PELUNCURAN Satelit Indonesia Raya (SATRIA-1) dijadwalkan akan terjadi pada 17 Juni 2023. Peluncuran SATRIA-1 memang masih akan berlangsung sesuai jadwal, meskipun Kementerian Informatika dan Teknologi (Kominfo) tengah dilanda permasalahan korupsi.
Pelaksana tugas Menteri Komunikasi dan Informatika (Plt.) Menkominfo Mahfud MD memastikan pembangunan infrastruktur telekomunikasi di Indonesia tetap berjalan normal tidak terpengaruh kasus hukum dugaan korupsi Base Transceiver Station (BTS) untuk wilayah 3T.
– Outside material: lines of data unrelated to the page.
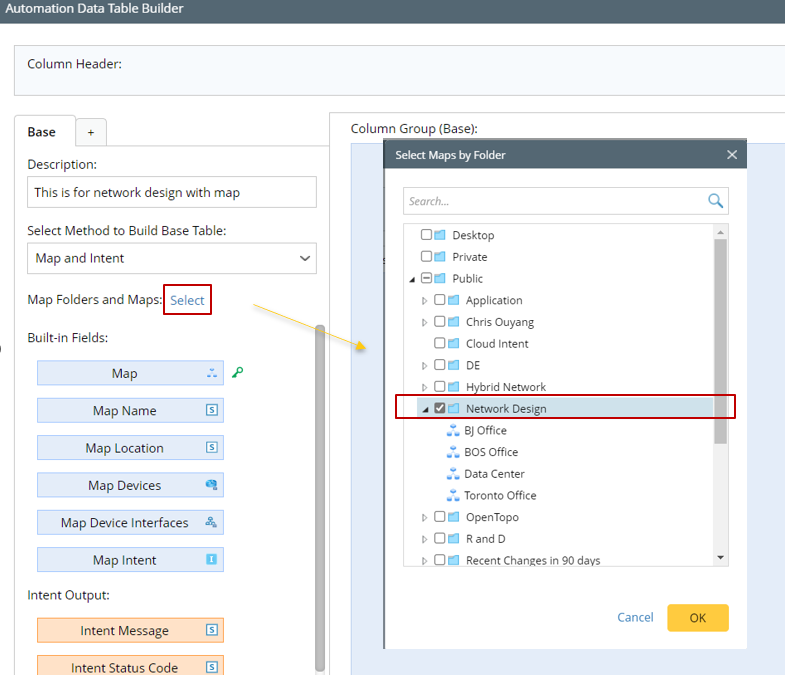The image size is (785, 675).
Task: Click the green key icon beside Map field
Action: [x=238, y=373]
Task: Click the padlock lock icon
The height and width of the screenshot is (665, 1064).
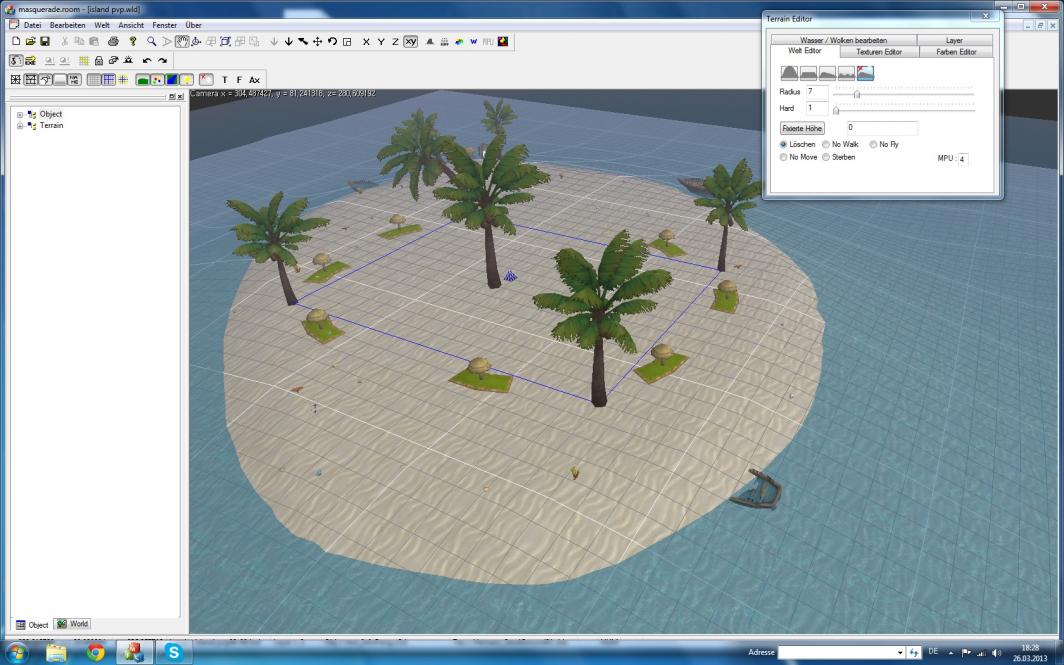Action: pyautogui.click(x=98, y=61)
"SATRIA itu tidak ada kaitannya dengan BTS. Ini akan diluncurkan 17 Juni dari Florida," kata Mahfud dalam rapat kerja bersama dengan Komisi I Dewan Perwakilan Rakyat (DPR), seperti dilansir dari Antara.
Mahfud mengatakan proyek SATRIA dan BTS untuk wilayah 3T tidak memiliki korelasi dan merupakan dua proyek yang berbeda. Untuk SATRIA-1 nantinya akan ada sebanyak 150.000 titik di Indonesia yang merasakan manfaat dari kehadiran satelit ini.
Titik-titik itu merupakan pusat pelayanan publik yang terdiri dari kantor desa, rumah sakit, hingga sekolah sehingga nantinya masyarakat bisa mendapatkan layanan internet yang lebih baik. Satelit ini sebelumnya memang sudah dikirim dari Perancis ke Amerika Serikat pada 8 Mei 2023 melalui jalur darat.
Nantinya satelit ini akan diluncurkan menggunakan roket Falcon 9 milik perusahaan antariksa besutan Elon Musk yaitu SpaceX dan apabila berhasil mengorbit maka satelit ini akan mulai beroperasi aktif pada Desember 2023.